On June 4, 1970 a representative of Wholesale Tire Company, with the permission of Mr. Johnson, the President of Tri-State Tire Company, removed a large quantity of tires which Wholesale Tire Company had sold to Tri-State on open account. Tri-State owed Wholesale Tire approximately $16,000 and Wholesale Tire evidently became concerned about Tri-State's financial position. On the evening of June 4 Mr. Johnson and the other three stockholders held a meeting at the store in Hamlin and took inventory. It then became apparent that Mr. Johnson had sold a number of tires himself and had not deposited the proceeds with Tri-State. Consequently, Mr. Johnson was removed as president of the company and Mr. Adkins became the new president. Mr. Johnson was made the vice-president and was told to immediately pay about $1,800 to the company which was the amount for which he was liable. It was also discovered during the inventory count that Mr. Moore had a station wagon full of tires parked nearby which were his samples as a salesman for Commonwealth Tire Company. As a result, Mr. Moore's employment with Tri-State was terminated shortly before midnight on June 4, 1970. The next day, Mr. Moore contacted Mr. Conley and advised him of what had taken place the day before at Tri-State and Mr. Conley told Mr. Moore to go to the office of Mr. Houston Smith, who was an attorney in Hamlin, and confer with Mr. Smith as to what course of action should be taken. Mr. Smith testified that Mr. Moore told him that Wholesale Tire Company, with Mr. Johnson's permission, had removed a large quantity of tires which it had sold to Tri-State; that the treasurer and one-fourth owner of Tri-State Tire Company, Mr. Coronet, had removed certain merchandise which Mr. Moore believed had been placed there on open account; that the former vice-president and one-fourth owner of Tri-State, Mr. Adkins, had taken a truck belonging to Tri-State into the State of Ohio; and that the former president and one-fourth owner of Tri-State Tire, Mr. Johnson, had been improperly taking large sums of money from Tri-State. Consequently, Mr. Houston Smith recommended to Mr. Conley that an attachment of the assets of Tri-State Tire would be in order under these circumstances and an attachment was subsequently issued on June 5, 1970 on the basis of Mr. Moore's affidavit.

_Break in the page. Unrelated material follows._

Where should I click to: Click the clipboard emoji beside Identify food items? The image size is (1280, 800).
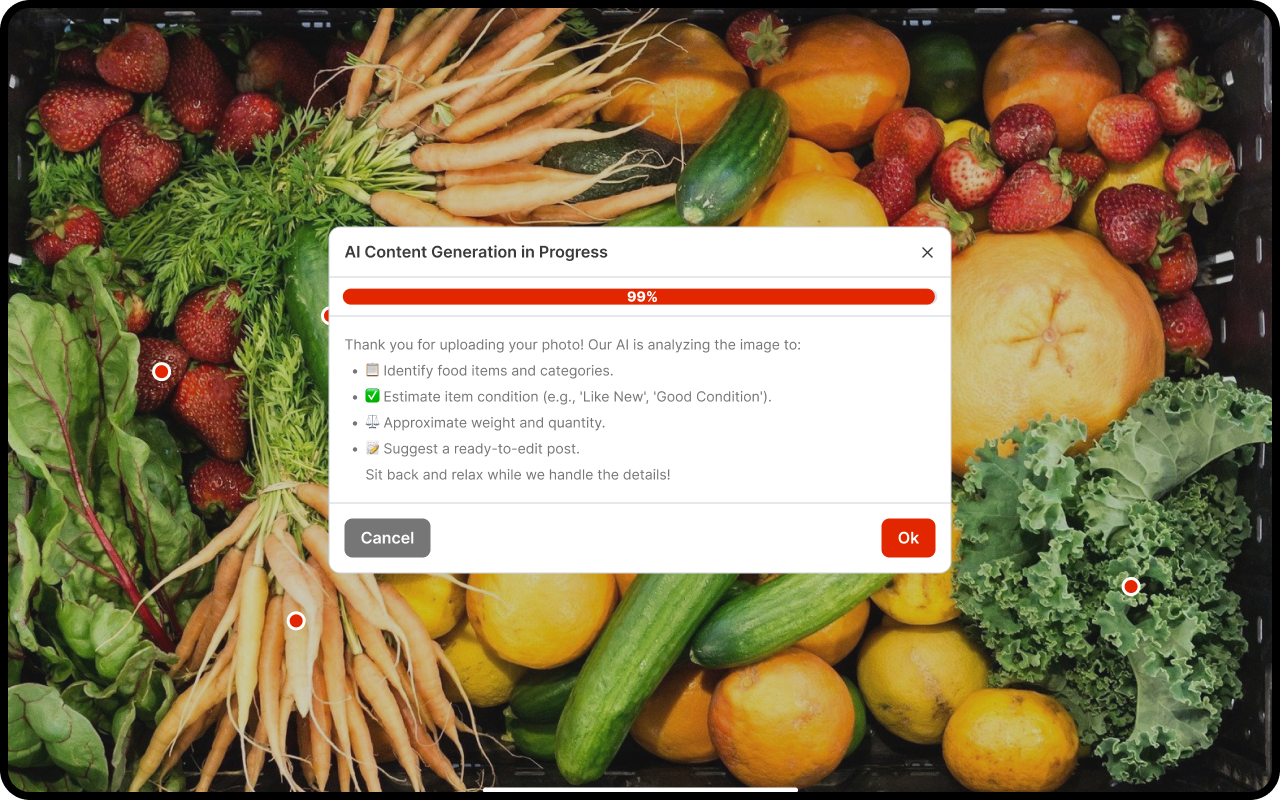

Mr. Johnson confirmed the fact that Wholesale Tire Company had been given permission to remove the tires from the Hamlin store which Wholesale had sold to Tri-State and that he had sold tires which belonged to Tri-State and kept the proceeds for himself. Mr. Coronet testified that the merchandise he removed from the store had been placed there by him on a consignment basis and that he removed the products because they were simply not selling.

Mr. Moore testified later that he did not know for a fact that the assertion in his affidavit that the appellee, Tri-State Tire, was converting its assets into cash for the purpose of defrauding creditors was true, and that he merely signed what was drawn up for him by the attorney, Mr. Smith.

On June 24, 1970 the appellee, Tri-State Tire, filed a motion seeking dismissal of the attachment which was accompanied by an affidavit of Mr. Adkins, the President of Tri-State Tire. The motion was heard June 26, 1970 but Commonwealth Tire did not file any counter-affidavit and did not cross-examine Mr. Adkins, and, consequently, the trial court dismissed the attachment on July 6, 1970.

Evidence was...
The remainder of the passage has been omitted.